Une tribune de Philippe Lévêque, directeur de CARE France : 

C’est officiel. La gestion de la crise migratoire et le renforcement des frontières sont désormais au cœur de la politique extérieure européenne. Cette semaine, l’Union européenne a adopté un nouveau cadre de partenariat avec les pays tiers qui concerne tous types de relations : accords commerciaux, coopération internationale ou aide au développement. Mais l’objectif principal est clair : dissuader et faciliter le renvoi des réfugiés et migrants. 

En tant que citoyen européen, je suis scandalisé par cette politique.

Il est inacceptable d’entendre nos dirigeants prétendre ne pas avoir les moyens d’accueillir les 1,3 million de personnes arrivées sur notre territoire ainsi que ceux qui risquent tout pour trouver un endroit sûr. L’Europe est l’un des continents les plus riches de la planète qui s’étend sur le vaste territoire de 27 pays. 

Faut-il rappeler à nos gouvernements que le Liban, pays à revenus moyens, accueille déjà 1,4 million de réfugiés syriens ? Que ces derniers représentent un cinquième de la population de ce tout petit pays ? Je me rends régulièrement dans ce pays : les conditions de vie des réfugiés y sont dramatiques. Ces familles ont quitté la Syrie avec presque rien, pour sauver leurs vies. Elles s’entassent dans des bâtiments délabrés ou de minuscules pièces insalubres pour plusieurs centaines d’euros par mois. Les services de base (santé, éducation), déjà très fragiles, n’ont pas la capacité de prendre en charge cet afflux de population. 

Aujourd’hui, ce sont les pays en développement - en Afrique, en Asie et au Moyen-Orient - qui accueillent 82% des 65 millions de déracinés dans le monde. Seuls 6% sont en Europe.

Et petit à petit nos dirigeants renforcent la forteresse Europe.

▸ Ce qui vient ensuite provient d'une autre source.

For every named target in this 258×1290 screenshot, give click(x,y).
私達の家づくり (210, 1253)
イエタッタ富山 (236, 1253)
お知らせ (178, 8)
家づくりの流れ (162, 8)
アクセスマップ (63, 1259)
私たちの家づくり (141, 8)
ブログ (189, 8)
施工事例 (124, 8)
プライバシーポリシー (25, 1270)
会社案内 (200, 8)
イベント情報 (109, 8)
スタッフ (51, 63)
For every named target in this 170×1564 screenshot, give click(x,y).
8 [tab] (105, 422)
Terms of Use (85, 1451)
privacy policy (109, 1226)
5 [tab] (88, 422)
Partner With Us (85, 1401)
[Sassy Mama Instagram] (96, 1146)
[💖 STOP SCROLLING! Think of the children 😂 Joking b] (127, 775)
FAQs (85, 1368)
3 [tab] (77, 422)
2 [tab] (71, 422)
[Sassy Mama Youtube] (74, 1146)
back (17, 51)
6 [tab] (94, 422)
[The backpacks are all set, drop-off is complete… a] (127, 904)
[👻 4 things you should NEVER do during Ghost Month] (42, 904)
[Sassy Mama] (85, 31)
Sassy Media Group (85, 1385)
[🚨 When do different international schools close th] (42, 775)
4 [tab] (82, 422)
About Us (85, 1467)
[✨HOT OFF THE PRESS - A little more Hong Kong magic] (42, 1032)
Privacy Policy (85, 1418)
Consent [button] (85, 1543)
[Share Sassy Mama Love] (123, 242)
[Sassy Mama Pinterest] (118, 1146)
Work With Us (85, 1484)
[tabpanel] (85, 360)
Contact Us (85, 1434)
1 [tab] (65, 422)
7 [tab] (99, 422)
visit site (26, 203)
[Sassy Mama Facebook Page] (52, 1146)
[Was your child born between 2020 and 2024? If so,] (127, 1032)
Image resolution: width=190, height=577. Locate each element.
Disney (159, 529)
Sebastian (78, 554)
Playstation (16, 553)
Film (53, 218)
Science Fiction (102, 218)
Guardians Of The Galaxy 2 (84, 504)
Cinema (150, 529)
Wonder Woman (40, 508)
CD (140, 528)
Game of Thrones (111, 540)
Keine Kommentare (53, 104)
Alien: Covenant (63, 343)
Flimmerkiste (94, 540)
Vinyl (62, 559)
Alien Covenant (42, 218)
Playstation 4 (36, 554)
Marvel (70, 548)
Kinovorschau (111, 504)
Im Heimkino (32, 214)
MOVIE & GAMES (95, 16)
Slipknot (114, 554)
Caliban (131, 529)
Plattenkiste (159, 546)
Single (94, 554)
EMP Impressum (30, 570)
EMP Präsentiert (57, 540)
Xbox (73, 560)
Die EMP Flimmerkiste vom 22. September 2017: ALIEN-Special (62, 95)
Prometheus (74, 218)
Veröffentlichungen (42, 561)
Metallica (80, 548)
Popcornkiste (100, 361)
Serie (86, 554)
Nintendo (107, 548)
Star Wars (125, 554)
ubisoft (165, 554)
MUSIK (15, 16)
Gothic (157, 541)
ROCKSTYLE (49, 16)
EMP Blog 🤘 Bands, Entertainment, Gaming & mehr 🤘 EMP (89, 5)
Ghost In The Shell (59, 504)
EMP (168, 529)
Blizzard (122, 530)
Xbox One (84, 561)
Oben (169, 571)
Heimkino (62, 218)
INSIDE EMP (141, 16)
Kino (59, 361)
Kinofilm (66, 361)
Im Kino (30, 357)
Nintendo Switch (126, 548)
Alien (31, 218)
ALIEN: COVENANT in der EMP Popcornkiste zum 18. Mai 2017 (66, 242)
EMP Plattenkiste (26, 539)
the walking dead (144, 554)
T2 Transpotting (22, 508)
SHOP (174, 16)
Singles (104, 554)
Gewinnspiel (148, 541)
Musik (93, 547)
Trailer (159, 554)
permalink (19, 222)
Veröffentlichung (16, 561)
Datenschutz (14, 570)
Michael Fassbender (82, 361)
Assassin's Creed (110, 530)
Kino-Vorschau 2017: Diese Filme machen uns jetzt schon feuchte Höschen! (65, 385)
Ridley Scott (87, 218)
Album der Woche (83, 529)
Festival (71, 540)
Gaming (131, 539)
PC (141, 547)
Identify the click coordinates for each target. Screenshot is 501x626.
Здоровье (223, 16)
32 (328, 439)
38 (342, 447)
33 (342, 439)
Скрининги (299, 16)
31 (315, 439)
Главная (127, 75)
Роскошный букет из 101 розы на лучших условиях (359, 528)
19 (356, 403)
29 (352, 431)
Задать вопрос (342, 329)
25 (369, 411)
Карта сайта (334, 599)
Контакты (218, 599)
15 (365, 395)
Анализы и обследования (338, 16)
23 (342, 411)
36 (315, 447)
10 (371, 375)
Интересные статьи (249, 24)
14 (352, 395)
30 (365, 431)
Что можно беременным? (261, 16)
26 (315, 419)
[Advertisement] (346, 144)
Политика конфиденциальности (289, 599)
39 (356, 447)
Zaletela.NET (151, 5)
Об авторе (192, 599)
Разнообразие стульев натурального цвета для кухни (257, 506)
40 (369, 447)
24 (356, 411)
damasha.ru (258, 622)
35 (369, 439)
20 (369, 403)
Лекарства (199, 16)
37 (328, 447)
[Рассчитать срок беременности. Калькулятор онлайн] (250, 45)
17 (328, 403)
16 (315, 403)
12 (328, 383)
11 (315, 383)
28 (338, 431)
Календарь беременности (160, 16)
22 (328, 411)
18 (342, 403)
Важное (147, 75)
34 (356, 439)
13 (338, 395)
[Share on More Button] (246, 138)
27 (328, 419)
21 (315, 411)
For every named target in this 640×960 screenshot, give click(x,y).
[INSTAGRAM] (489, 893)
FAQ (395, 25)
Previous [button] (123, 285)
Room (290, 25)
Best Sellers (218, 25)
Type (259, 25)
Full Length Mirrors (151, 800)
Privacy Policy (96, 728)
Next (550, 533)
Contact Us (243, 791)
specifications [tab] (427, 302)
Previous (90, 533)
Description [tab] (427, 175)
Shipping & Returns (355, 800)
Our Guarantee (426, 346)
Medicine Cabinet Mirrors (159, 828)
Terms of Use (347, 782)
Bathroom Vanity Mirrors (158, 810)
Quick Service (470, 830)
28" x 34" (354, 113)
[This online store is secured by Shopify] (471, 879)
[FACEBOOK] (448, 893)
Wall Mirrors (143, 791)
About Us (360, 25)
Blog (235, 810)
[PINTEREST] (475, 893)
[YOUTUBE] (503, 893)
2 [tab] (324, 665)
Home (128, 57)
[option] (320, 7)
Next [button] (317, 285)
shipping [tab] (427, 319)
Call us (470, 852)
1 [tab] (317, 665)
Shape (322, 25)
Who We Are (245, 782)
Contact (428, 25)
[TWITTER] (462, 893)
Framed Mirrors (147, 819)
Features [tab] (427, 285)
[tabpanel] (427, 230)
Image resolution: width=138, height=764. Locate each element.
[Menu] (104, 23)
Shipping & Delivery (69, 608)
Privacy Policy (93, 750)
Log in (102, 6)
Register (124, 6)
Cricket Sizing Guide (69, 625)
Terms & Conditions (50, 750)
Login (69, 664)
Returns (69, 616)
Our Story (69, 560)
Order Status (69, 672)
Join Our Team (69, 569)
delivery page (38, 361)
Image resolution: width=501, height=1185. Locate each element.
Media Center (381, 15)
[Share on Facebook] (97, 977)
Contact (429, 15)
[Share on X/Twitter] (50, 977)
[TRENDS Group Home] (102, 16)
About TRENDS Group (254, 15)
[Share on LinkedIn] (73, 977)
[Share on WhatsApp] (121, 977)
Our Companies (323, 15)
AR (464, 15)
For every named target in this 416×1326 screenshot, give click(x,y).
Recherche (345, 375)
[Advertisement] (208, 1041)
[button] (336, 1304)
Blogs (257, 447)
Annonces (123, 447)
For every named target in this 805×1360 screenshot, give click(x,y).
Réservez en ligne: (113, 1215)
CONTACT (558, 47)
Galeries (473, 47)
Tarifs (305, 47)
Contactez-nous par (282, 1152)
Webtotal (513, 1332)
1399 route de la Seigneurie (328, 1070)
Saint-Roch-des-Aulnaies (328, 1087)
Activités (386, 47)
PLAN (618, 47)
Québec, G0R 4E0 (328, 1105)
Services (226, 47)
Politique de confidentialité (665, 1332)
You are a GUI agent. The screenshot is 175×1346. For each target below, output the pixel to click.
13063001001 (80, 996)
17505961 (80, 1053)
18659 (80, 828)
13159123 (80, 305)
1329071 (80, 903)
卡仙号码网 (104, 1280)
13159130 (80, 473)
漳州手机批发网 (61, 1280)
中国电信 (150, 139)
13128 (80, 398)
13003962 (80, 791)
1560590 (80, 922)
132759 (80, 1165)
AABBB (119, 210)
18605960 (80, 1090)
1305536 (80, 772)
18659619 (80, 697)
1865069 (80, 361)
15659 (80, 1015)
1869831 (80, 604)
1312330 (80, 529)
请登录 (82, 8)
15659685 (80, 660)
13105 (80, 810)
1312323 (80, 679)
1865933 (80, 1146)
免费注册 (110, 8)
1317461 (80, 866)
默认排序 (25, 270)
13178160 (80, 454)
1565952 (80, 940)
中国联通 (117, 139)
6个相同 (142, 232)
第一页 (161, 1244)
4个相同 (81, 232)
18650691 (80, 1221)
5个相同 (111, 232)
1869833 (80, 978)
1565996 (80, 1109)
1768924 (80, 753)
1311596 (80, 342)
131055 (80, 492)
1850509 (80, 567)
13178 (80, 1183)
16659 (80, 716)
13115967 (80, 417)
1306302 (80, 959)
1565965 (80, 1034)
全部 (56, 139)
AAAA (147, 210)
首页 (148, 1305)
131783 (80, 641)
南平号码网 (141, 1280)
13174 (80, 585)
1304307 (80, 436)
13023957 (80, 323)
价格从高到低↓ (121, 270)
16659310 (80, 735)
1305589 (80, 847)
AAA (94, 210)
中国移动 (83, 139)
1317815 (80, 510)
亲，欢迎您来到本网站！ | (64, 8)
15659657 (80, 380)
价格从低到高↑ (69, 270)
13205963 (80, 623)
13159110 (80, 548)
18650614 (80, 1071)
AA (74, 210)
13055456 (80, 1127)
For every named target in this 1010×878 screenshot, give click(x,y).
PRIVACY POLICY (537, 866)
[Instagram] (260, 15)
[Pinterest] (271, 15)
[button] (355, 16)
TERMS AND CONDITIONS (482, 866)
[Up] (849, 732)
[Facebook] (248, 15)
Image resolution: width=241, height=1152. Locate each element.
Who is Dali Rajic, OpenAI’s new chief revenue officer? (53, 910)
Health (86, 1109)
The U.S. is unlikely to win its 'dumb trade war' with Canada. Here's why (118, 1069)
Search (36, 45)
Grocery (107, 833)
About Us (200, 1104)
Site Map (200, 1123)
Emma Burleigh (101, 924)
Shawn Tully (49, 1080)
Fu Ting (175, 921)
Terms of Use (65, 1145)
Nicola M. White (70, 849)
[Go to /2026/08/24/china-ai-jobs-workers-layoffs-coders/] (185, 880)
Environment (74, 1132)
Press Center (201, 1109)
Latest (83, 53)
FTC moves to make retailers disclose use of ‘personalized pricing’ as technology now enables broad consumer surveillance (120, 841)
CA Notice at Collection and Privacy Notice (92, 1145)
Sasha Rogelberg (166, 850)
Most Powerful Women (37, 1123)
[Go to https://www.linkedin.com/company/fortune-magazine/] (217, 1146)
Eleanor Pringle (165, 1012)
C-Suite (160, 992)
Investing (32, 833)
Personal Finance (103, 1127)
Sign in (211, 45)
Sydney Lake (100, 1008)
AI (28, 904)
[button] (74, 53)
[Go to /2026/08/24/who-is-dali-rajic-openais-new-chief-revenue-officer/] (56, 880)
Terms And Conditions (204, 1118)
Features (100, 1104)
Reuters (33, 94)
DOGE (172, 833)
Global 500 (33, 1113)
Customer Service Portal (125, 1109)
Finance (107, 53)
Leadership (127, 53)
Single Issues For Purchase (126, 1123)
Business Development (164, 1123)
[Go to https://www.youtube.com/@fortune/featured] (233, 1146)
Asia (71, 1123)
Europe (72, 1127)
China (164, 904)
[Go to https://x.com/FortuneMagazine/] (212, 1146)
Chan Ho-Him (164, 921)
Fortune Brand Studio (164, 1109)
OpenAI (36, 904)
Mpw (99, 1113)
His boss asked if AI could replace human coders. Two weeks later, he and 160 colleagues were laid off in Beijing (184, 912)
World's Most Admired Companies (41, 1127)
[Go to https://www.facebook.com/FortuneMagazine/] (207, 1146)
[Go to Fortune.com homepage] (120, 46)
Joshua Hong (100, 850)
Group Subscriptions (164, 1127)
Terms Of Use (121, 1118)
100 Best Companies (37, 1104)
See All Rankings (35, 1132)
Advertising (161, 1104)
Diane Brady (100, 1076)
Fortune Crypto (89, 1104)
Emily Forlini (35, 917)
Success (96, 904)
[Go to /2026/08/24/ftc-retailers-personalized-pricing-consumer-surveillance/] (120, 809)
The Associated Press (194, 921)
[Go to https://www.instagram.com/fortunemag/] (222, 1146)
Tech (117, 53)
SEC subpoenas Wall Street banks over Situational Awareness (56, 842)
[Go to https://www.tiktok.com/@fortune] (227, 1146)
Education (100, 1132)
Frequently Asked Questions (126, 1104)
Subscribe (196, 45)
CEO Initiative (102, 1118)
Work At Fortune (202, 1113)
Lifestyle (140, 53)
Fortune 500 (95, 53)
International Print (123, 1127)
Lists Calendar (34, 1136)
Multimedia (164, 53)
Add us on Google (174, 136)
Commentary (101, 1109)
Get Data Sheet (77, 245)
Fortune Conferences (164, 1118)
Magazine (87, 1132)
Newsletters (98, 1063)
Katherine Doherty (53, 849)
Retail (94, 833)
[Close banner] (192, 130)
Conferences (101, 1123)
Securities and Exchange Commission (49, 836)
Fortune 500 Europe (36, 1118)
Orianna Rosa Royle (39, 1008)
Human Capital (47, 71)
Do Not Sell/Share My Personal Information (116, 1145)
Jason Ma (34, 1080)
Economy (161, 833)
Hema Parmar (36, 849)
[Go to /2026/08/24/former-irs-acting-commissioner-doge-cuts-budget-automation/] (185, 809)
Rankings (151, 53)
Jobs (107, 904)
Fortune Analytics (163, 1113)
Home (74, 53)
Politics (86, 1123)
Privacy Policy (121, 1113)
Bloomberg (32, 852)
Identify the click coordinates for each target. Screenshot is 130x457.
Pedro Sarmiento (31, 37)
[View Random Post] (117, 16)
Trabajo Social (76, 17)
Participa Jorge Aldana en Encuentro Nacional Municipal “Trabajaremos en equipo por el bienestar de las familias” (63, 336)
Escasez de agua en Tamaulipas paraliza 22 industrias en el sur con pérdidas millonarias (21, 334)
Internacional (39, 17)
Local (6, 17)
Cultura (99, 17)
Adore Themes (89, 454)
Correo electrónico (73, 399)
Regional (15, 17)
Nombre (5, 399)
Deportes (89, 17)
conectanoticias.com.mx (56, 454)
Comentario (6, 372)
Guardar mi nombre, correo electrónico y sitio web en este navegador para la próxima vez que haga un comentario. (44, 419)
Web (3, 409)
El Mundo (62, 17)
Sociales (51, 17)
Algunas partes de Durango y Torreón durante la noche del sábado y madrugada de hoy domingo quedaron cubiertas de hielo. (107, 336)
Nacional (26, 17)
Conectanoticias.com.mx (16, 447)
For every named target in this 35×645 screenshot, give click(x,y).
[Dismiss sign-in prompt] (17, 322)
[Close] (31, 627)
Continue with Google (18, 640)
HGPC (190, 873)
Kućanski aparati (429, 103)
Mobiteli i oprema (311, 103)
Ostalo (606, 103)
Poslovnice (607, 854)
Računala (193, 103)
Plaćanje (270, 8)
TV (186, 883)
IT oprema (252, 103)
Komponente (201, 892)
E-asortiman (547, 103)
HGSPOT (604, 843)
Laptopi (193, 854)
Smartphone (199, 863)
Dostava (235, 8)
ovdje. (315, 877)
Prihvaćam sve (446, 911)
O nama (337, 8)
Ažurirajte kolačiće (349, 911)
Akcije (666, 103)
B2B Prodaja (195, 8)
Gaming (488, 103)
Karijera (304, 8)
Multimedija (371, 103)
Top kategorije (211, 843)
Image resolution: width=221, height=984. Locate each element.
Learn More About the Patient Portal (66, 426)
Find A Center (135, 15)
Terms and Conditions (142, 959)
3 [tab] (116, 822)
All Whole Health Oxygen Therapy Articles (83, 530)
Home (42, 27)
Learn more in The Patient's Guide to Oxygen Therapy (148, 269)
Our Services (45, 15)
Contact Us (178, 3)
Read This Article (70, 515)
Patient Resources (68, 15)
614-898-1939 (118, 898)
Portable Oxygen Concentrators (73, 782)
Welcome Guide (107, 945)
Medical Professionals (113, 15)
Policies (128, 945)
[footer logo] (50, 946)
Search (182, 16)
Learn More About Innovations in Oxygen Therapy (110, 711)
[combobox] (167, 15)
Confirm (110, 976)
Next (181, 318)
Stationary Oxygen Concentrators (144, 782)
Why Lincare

Ils cherchent aujourd’hui à déléguer le contrôle et l’accueil des migrants et réfugiés aux pays de leurs régions d’origine. Dans la continuité de l’accord avec la Turquie, nos gouvernements confient leurs responsabilités à d’autres pays. Des pays dont certains se situent dans des zones de conflit ou sont dirigés par des régimes autoritaires. L’Union européenne a déjà entamé des négociations avec des Etats tels que l’Erythrée. Alors même que l’ONU vient de recommander le renvoi de ce pays devant la Cour pénale internationale pour atteintes persistantes et systématiques des droits humains au cours des vingt-cinq dernières années. Comment, dans ces conditions, garantir les droits des personnes qui seront expulsées vers ce type de pays ? Notre responsabilité ne s’arrête pas aux frontières de l'Europe.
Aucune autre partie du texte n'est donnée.